--- PROVIDED RECORDS Enclosed Below ---

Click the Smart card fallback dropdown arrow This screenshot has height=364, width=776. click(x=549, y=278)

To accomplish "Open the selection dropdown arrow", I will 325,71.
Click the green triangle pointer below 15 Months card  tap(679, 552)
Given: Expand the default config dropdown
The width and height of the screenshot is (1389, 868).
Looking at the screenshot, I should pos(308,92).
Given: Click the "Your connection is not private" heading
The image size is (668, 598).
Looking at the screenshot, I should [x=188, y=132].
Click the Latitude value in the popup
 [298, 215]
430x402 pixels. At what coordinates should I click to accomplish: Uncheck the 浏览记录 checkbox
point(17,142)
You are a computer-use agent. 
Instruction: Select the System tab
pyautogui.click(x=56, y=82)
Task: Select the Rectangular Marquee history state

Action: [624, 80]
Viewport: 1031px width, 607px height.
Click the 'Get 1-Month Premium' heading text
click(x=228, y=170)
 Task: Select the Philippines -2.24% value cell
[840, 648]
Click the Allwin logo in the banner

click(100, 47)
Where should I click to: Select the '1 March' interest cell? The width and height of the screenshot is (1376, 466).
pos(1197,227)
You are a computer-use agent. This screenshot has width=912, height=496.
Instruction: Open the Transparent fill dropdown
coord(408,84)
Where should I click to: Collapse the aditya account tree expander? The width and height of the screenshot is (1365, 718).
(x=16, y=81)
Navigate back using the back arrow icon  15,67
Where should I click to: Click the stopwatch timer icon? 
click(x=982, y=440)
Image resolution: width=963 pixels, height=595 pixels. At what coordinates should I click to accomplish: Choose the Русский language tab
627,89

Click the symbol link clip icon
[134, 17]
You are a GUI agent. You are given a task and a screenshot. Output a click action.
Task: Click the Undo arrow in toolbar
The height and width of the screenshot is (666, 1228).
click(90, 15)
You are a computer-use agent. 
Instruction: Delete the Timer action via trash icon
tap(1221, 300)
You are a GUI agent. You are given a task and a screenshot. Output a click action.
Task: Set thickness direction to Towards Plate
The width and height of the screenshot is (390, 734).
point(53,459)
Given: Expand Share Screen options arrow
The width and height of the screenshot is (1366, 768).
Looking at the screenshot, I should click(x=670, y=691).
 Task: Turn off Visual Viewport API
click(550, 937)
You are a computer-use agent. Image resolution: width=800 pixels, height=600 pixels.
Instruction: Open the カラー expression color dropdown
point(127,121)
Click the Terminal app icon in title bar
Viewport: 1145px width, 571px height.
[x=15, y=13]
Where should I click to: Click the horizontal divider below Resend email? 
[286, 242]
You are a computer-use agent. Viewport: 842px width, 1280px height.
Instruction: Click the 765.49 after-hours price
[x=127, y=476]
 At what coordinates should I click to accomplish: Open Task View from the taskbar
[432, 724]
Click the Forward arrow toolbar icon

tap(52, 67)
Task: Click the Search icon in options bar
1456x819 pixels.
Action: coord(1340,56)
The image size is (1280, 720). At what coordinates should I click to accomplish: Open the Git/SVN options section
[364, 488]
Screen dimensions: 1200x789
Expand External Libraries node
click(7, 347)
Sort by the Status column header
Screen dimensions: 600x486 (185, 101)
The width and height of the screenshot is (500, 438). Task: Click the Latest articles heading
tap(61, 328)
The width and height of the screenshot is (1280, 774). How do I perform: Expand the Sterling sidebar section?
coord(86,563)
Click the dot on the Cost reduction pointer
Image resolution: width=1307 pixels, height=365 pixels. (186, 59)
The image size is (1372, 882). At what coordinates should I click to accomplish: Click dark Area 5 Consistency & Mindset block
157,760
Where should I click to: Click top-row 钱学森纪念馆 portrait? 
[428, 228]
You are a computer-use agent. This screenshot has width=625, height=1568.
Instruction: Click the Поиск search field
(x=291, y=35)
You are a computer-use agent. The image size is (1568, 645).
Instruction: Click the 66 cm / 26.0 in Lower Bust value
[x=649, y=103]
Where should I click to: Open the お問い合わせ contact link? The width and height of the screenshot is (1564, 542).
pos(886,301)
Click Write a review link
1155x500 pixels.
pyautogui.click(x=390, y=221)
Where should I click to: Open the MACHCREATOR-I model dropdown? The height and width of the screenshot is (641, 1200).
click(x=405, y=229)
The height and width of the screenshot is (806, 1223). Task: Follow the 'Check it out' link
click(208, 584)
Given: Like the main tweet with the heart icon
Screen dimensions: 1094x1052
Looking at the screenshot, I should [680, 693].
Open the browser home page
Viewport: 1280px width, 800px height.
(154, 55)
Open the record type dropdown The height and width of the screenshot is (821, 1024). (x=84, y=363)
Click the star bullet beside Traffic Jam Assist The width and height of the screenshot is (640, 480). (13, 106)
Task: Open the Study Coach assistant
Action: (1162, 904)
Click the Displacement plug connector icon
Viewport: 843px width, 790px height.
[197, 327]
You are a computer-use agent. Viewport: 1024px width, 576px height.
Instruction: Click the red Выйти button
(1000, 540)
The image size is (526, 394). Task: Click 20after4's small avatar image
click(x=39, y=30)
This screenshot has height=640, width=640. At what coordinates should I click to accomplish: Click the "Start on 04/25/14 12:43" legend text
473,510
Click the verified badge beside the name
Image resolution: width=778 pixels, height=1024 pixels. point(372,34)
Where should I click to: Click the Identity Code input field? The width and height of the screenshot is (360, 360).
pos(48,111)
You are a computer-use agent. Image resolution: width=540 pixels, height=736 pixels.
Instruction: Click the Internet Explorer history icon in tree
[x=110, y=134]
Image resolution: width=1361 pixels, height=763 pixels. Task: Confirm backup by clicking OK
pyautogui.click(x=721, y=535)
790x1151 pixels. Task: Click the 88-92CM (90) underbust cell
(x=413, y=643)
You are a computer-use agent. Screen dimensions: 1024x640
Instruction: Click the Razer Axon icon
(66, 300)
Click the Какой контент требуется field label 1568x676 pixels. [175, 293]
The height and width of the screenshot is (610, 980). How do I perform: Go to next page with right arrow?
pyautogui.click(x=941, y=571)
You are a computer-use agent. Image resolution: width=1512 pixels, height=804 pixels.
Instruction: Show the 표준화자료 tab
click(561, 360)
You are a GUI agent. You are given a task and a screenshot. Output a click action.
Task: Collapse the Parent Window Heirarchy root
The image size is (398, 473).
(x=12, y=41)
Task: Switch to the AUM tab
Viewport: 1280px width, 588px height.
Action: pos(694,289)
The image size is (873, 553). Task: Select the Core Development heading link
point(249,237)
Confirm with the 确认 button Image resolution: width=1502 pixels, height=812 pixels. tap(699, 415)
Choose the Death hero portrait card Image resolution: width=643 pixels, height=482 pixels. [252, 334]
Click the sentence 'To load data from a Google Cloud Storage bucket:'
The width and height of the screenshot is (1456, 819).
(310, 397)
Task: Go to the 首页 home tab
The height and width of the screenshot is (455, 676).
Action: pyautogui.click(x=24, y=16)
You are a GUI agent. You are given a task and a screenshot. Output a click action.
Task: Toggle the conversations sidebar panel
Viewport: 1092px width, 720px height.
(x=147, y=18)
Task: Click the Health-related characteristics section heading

--- End of Enclosed PROVIDED RECORDS ---

Where does the word "home" occur in the records? Return every line that holds it.

YOUR SOLUTION:
Open the browser home page
Task: Go to the 首页 home tab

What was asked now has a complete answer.